Task brief
The expected answer is all of the entries, written out exactly.
------ Record extracts
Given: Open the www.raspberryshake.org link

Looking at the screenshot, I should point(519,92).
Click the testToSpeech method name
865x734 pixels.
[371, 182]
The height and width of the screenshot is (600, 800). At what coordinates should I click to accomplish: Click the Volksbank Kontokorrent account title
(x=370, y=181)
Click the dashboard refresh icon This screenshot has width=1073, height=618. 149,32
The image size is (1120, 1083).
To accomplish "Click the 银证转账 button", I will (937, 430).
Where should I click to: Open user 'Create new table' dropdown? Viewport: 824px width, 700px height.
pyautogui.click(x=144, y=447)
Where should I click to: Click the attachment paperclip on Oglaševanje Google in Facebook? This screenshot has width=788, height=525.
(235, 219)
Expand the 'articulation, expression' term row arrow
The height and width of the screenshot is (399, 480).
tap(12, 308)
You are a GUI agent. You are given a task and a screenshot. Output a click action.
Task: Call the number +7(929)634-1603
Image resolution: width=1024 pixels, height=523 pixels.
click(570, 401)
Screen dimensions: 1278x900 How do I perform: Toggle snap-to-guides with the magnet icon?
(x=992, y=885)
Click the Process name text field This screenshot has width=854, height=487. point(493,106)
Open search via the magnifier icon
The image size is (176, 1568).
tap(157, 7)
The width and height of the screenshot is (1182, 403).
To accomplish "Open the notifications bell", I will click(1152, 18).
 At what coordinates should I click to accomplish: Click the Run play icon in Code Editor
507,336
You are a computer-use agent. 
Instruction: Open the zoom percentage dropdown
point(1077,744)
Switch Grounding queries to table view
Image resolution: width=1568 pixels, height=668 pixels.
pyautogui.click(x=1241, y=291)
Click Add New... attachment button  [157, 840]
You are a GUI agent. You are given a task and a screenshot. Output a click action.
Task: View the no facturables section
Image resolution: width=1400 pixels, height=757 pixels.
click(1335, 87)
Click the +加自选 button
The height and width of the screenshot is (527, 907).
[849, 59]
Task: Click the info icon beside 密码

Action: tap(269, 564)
------------
Worked solution
Given: Open the www.raspberryshake.org link

Looking at the screenshot, I should point(519,92).
Click the testToSpeech method name
865x734 pixels.
[371, 182]
The height and width of the screenshot is (600, 800). At what coordinates should I click to accomplish: Click the Volksbank Kontokorrent account title
(x=370, y=181)
Click the dashboard refresh icon This screenshot has width=1073, height=618. 149,32
The image size is (1120, 1083).
To accomplish "Click the 银证转账 button", I will (937, 430).
Where should I click to: Open user 'Create new table' dropdown? Viewport: 824px width, 700px height.
pyautogui.click(x=144, y=447)
Where should I click to: Click the attachment paperclip on Oglaševanje Google in Facebook? This screenshot has width=788, height=525.
(235, 219)
Expand the 'articulation, expression' term row arrow
The height and width of the screenshot is (399, 480).
tap(12, 308)
You are a GUI agent. You are given a task and a screenshot. Output a click action.
Task: Call the number +7(929)634-1603
Image resolution: width=1024 pixels, height=523 pixels.
click(570, 401)
Screen dimensions: 1278x900 How do I perform: Toggle snap-to-guides with the magnet icon?
(x=992, y=885)
Click the Process name text field This screenshot has width=854, height=487. point(493,106)
Open search via the magnifier icon
The image size is (176, 1568).
tap(157, 7)
The width and height of the screenshot is (1182, 403).
To accomplish "Open the notifications bell", I will click(1152, 18).
 At what coordinates should I click to accomplish: Click the Run play icon in Code Editor
507,336
You are a computer-use agent. 
Instruction: Open the zoom percentage dropdown
point(1077,744)
Switch Grounding queries to table view
Image resolution: width=1568 pixels, height=668 pixels.
pyautogui.click(x=1241, y=291)
Click Add New... attachment button  [157, 840]
You are a GUI agent. You are given a task and a screenshot. Output a click action.
Task: View the no facturables section
Image resolution: width=1400 pixels, height=757 pixels.
click(1335, 87)
Click the +加自选 button
The height and width of the screenshot is (527, 907).
[849, 59]
Task: Click the info icon beside 密码

Action: tap(269, 564)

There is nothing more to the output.